In the work of photographer Laziz Hamani, there is a series entitled, “Route of an unfinished canvas”. We have chosen one of them – “Continuity1” – which opens a space in a series, all the way to the enigma of a rectangular white canvas that constitutes the background of the photograph, leading to, perhaps, a tableau to come. How to know if this blank is an opening or a closing? While making this work, Laziz Hamani went from place to place with a “canvas”, always white and in the same format, which he placed in the specific places where he intervened, allowing a place for original works to arise from a certain happenstance. Such as the day when the canvas blew away, and new and unexpected dimensions were created as it placed itself in the landscape.

Is this a contingency, such as that which can occur in an analysis? The white canvas, both continuity and discontinuity, transfers from one space to another with the surprise of chance: an incident that moves from a continuous space to an enigmatic question. The inspiration emerging from the white creates something new where we thought we would find the same. We find something other than what we were looking for.
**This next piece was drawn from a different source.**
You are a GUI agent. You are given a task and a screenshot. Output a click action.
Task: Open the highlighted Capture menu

It remains to be seized.

Isn’t this the same with transference? Transference in all its states is also continuity and discontinuity. Continuity: it puts the unconscious into action.2 Discontinuity: it proceeds from the instance that remains inaccessible3, from the “real that is a hole.”4 As the image suggests, the transference is also an “intermediate region”5 through which serial passages and crossings take place. But where do they come from? Perhaps, as in this work: on a white, blank screen, an empty surface, on which nothing is yet inscribed, beyond the known, the already seen, which transfers all elsewhere from there, where we were.
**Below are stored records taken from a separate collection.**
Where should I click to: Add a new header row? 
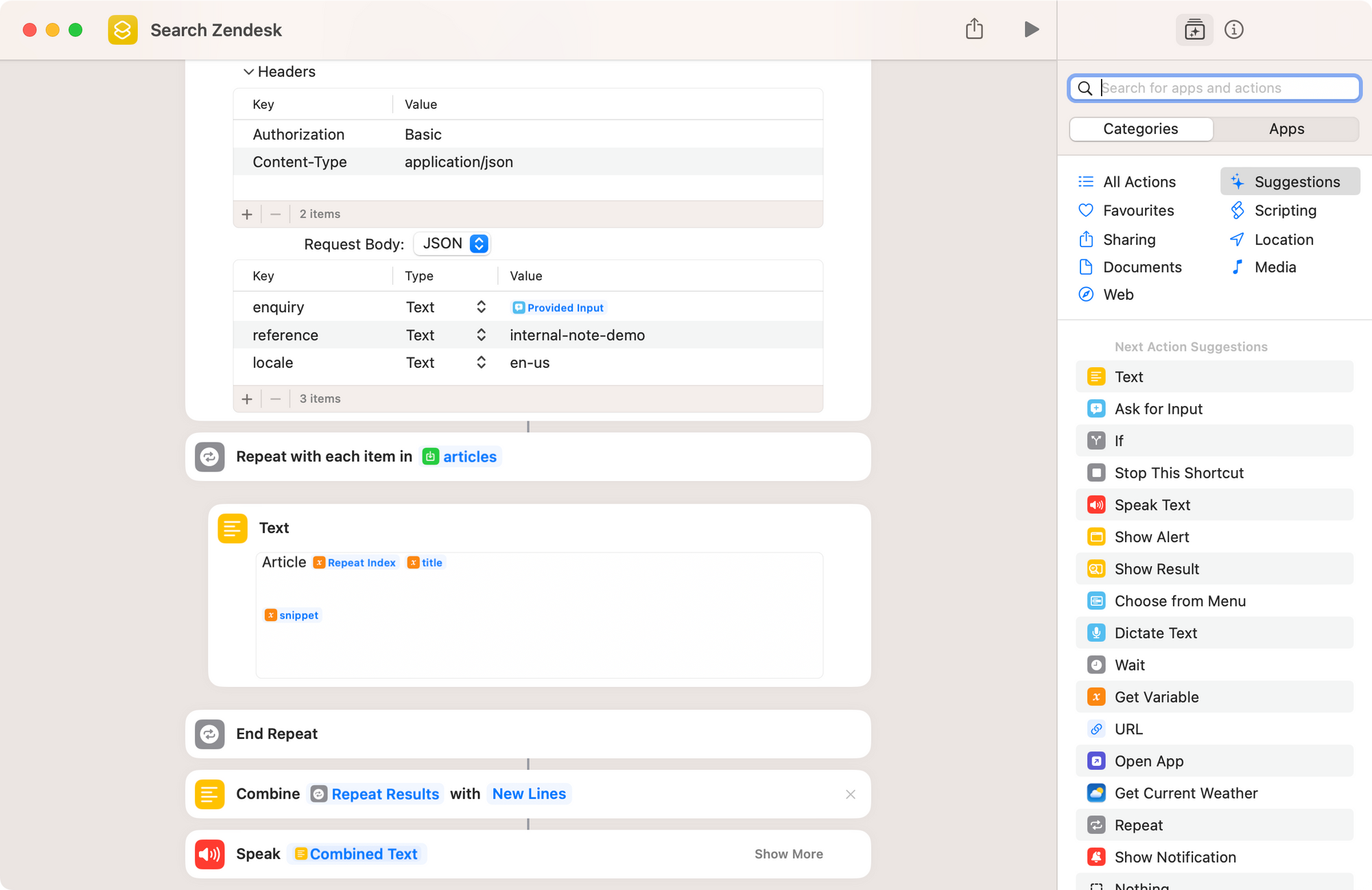coord(247,214)
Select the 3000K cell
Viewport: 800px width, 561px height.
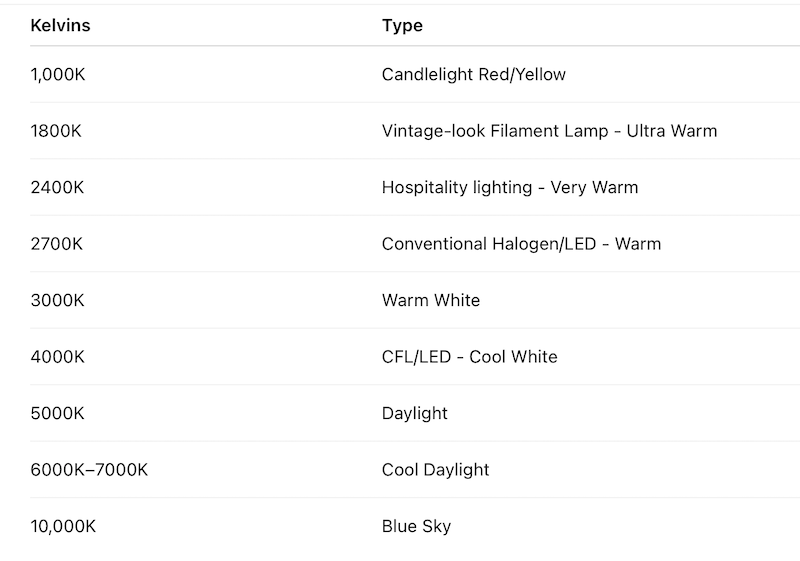tap(58, 300)
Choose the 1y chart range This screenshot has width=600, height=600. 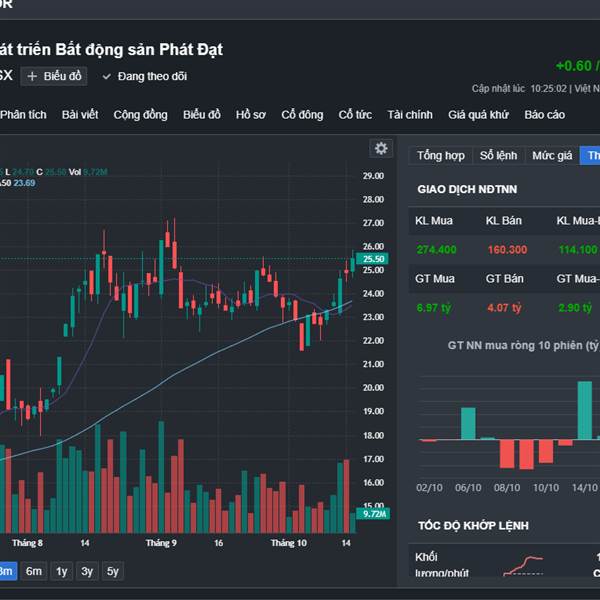point(61,571)
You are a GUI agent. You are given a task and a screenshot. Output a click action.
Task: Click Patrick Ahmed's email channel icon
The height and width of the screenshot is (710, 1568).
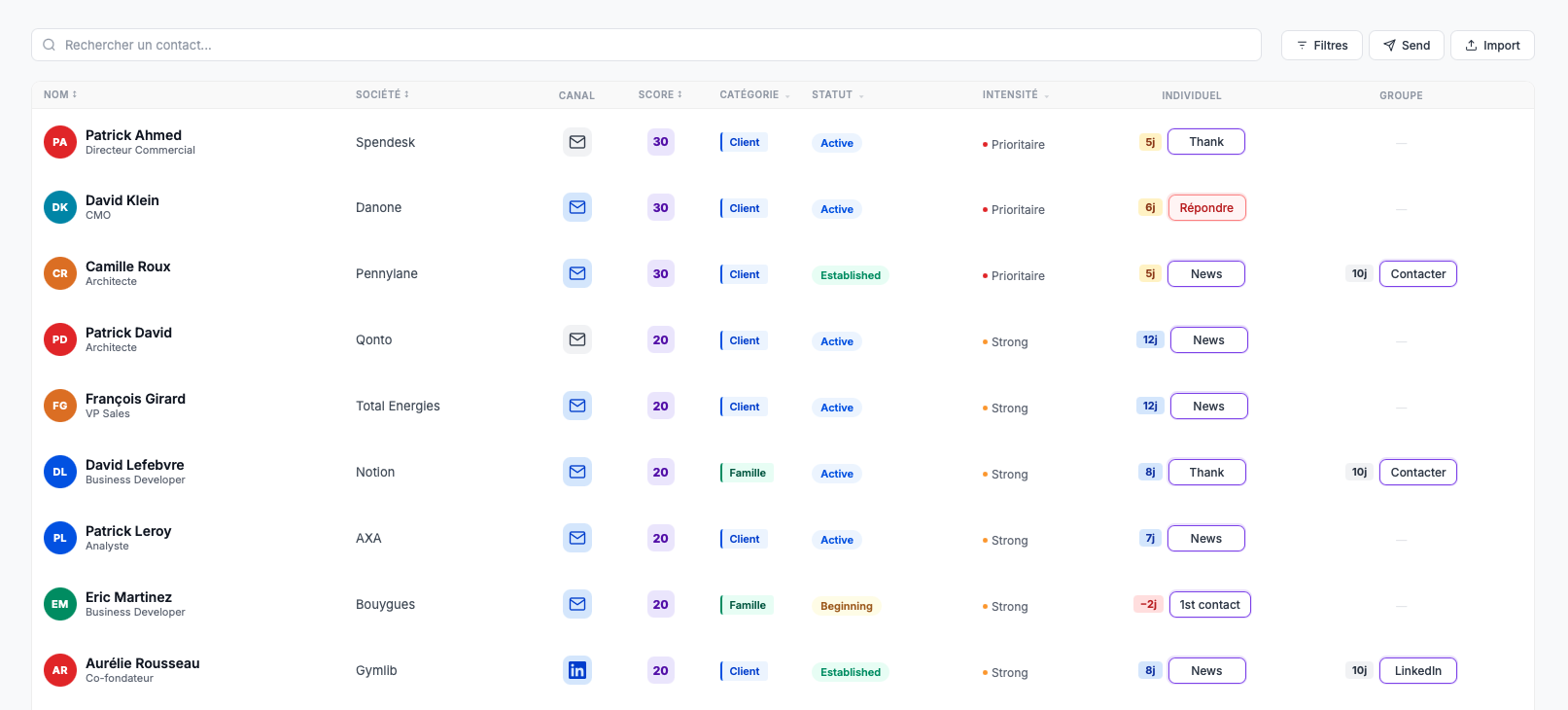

Translated by Joanne Conway

  1. Laziz Hamani, Continuity 2008, series Route of an unfinished canvas in: In-Finitum, Palazzo Fortuny, Venise, 2009 ; forthcoming work of Laziz Hamani.
  2. Lacan, J., Seminar XI,  The Four Fundamental Concepts of Psychoanalysis, Norton, New York/London, 1998, p.146.
  3. Freud, Construction in Analysis,The Standard Edition of the Complete Psychological Works of Sigmund Freud, Vol. XXIII, Hogarth Press, London, 1964, p. 260.
  4. Lacan, J., RSI, 15 avril 1975, Ornicar ?, 5, 1975/76, p. 50.
  5. Freud, S., “Remembering, Repeating and Working Through”, The Complete Psychological Work of Sigmund Freud, Vol. XII, Hogarth Press, London, 1914, p.154.